BRIEF
Transcribe all of the data, leaving nothing out and changing nothing.

[[ EXERCISE DATA, beginning ]]

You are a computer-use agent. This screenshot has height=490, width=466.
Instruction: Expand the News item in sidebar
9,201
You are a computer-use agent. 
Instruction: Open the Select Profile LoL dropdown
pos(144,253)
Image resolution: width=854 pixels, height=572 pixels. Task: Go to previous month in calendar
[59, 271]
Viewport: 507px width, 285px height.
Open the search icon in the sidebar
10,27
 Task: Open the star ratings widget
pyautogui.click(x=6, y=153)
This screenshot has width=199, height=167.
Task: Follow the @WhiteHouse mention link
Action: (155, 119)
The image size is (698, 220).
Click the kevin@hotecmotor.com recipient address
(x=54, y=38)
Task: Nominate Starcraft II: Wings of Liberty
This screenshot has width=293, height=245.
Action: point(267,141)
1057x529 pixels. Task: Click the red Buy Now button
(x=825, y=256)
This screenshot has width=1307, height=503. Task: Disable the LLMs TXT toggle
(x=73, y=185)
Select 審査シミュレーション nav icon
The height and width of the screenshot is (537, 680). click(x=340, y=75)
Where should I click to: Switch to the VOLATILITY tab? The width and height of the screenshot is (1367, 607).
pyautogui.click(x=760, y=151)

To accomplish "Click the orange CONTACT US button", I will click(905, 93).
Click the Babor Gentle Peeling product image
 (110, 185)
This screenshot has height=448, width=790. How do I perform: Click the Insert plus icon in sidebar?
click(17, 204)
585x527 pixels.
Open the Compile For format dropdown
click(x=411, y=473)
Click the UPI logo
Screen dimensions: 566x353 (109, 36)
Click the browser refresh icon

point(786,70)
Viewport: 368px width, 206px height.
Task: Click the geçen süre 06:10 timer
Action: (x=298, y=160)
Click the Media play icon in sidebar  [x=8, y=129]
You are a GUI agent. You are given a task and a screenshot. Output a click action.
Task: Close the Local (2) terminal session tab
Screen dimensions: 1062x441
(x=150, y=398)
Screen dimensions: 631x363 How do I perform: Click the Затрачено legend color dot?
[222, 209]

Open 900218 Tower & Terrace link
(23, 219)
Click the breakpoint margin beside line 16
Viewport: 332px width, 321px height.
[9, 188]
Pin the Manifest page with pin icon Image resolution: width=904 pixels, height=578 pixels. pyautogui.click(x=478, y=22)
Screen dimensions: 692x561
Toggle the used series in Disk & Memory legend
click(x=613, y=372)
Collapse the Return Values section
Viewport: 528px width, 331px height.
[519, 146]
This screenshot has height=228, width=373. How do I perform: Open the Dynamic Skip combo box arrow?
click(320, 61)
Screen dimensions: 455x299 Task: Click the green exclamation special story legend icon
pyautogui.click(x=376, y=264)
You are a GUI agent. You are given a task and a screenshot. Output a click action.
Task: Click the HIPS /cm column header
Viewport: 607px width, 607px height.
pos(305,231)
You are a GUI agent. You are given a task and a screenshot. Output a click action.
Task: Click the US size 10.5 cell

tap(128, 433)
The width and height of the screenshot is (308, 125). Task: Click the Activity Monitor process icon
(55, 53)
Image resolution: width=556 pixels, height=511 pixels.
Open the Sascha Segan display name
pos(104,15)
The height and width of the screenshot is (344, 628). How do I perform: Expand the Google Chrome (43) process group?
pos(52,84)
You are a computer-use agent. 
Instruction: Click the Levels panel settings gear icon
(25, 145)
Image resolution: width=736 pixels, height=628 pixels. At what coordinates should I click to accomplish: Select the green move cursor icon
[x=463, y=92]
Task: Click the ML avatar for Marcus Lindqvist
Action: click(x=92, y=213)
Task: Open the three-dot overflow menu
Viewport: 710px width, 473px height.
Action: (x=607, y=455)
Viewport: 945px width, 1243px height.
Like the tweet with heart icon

[[ EXERCISE DATA, end ]]

WRITTEN ANSWER
You are a computer-use agent. This screenshot has height=490, width=466.
Instruction: Expand the News item in sidebar
9,201
You are a computer-use agent. 
Instruction: Open the Select Profile LoL dropdown
pos(144,253)
Image resolution: width=854 pixels, height=572 pixels. Task: Go to previous month in calendar
[59, 271]
Viewport: 507px width, 285px height.
Open the search icon in the sidebar
10,27
 Task: Open the star ratings widget
pyautogui.click(x=6, y=153)
This screenshot has width=199, height=167.
Task: Follow the @WhiteHouse mention link
Action: (155, 119)
The image size is (698, 220).
Click the kevin@hotecmotor.com recipient address
(x=54, y=38)
Task: Nominate Starcraft II: Wings of Liberty
This screenshot has width=293, height=245.
Action: point(267,141)
1057x529 pixels. Task: Click the red Buy Now button
(x=825, y=256)
This screenshot has width=1307, height=503. Task: Disable the LLMs TXT toggle
(x=73, y=185)
Select 審査シミュレーション nav icon
The height and width of the screenshot is (537, 680). click(x=340, y=75)
Where should I click to: Switch to the VOLATILITY tab? The width and height of the screenshot is (1367, 607).
pyautogui.click(x=760, y=151)

To accomplish "Click the orange CONTACT US button", I will click(905, 93).
Click the Babor Gentle Peeling product image
 (110, 185)
This screenshot has height=448, width=790. How do I perform: Click the Insert plus icon in sidebar?
click(17, 204)
585x527 pixels.
Open the Compile For format dropdown
click(x=411, y=473)
Click the UPI logo
Screen dimensions: 566x353 (109, 36)
Click the browser refresh icon

point(786,70)
Viewport: 368px width, 206px height.
Task: Click the geçen süre 06:10 timer
Action: (x=298, y=160)
Click the Media play icon in sidebar  [x=8, y=129]
You are a GUI agent. You are given a task and a screenshot. Output a click action.
Task: Close the Local (2) terminal session tab
Screen dimensions: 1062x441
(x=150, y=398)
Screen dimensions: 631x363 How do I perform: Click the Затрачено legend color dot?
[222, 209]

Open 900218 Tower & Terrace link
(23, 219)
Click the breakpoint margin beside line 16
Viewport: 332px width, 321px height.
[9, 188]
Pin the Manifest page with pin icon Image resolution: width=904 pixels, height=578 pixels. pyautogui.click(x=478, y=22)
Screen dimensions: 692x561
Toggle the used series in Disk & Memory legend
click(x=613, y=372)
Collapse the Return Values section
Viewport: 528px width, 331px height.
[519, 146]
This screenshot has height=228, width=373. How do I perform: Open the Dynamic Skip combo box arrow?
click(320, 61)
Screen dimensions: 455x299 Task: Click the green exclamation special story legend icon
pyautogui.click(x=376, y=264)
You are a GUI agent. You are given a task and a screenshot. Output a click action.
Task: Click the HIPS /cm column header
Viewport: 607px width, 607px height.
pos(305,231)
You are a GUI agent. You are given a task and a screenshot. Output a click action.
Task: Click the US size 10.5 cell

tap(128, 433)
The width and height of the screenshot is (308, 125). Task: Click the Activity Monitor process icon
(55, 53)
Image resolution: width=556 pixels, height=511 pixels.
Open the Sascha Segan display name
pos(104,15)
The height and width of the screenshot is (344, 628). How do I perform: Expand the Google Chrome (43) process group?
pos(52,84)
You are a computer-use agent. 
Instruction: Click the Levels panel settings gear icon
(25, 145)
Image resolution: width=736 pixels, height=628 pixels. At what coordinates should I click to accomplish: Select the green move cursor icon
[x=463, y=92]
Task: Click the ML avatar for Marcus Lindqvist
Action: click(x=92, y=213)
Task: Open the three-dot overflow menu
Viewport: 710px width, 473px height.
Action: (x=607, y=455)
Viewport: 945px width, 1243px height.
Like the tweet with heart icon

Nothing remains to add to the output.